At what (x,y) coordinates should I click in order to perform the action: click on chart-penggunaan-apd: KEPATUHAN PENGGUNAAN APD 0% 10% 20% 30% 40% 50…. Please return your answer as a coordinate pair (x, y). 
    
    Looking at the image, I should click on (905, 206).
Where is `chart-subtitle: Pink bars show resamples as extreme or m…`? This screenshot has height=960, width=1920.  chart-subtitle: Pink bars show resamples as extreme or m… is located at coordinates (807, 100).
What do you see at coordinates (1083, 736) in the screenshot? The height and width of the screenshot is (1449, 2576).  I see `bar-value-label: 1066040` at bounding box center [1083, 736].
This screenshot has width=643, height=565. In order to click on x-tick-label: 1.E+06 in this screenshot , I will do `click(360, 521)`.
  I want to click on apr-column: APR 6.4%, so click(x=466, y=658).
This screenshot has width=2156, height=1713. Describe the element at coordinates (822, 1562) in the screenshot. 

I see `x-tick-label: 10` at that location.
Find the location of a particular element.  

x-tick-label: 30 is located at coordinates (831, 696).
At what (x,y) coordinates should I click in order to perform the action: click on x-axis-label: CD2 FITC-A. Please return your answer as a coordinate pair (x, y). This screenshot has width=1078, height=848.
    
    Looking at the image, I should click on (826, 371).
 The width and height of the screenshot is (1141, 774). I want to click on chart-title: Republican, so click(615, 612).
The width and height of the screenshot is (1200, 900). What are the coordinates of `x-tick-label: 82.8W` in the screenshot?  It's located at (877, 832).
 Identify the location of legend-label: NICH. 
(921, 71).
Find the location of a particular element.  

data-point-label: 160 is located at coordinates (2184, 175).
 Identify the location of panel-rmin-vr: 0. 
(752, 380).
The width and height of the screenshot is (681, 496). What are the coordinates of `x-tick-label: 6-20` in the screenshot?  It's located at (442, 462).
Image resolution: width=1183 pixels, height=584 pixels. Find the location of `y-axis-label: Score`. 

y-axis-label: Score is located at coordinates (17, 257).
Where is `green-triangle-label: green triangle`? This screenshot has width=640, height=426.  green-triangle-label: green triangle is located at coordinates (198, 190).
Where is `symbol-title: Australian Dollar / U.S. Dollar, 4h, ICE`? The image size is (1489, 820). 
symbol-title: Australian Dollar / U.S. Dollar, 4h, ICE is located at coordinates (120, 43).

• **Activity**
Please render the listing between the lines holding "has width=1078, height=848." and "coordinates (198, 190).", inclusive, as a Markdown table with the columns Row and Line. Number each row, and leave out blank lines.

• **Solution to this problem**
| Row | Line |
|---|---|
| 1 | At what (x,y) coordinates should I click in order to perform the action: click on x-axis-label: CD2 FITC-A. Please return your answer as a coordinate pair (x, y). This screenshot has width=1078, height=848. |
| 2 |     Looking at the image, I should click on (826, 371). |
| 3 |  The width and height of the screenshot is (1141, 774). I want to click on chart-title: Republican, so click(615, 612). |
| 4 | The width and height of the screenshot is (1200, 900). What are the coordinates of `x-tick-label: 82.8W` in the screenshot?  It's located at (877, 832). |
| 5 |  Identify the location of legend-label: NICH.  |
| 6 | (921, 71). |
| 7 | Find the location of a particular element.   |
| 8 | data-point-label: 160 is located at coordinates (2184, 175). |
| 9 |  Identify the location of panel-rmin-vr: 0.  |
| 10 | (752, 380). |
| 11 | The width and height of the screenshot is (681, 496). What are the coordinates of `x-tick-label: 6-20` in the screenshot?  It's located at (442, 462). |
| 12 | Image resolution: width=1183 pixels, height=584 pixels. Find the location of `y-axis-label: Score`.  |
| 13 | y-axis-label: Score is located at coordinates (17, 257). |
| 14 | Where is `green-triangle-label: green triangle`? This screenshot has width=640, height=426.  green-triangle-label: green triangle is located at coordinates (198, 190). |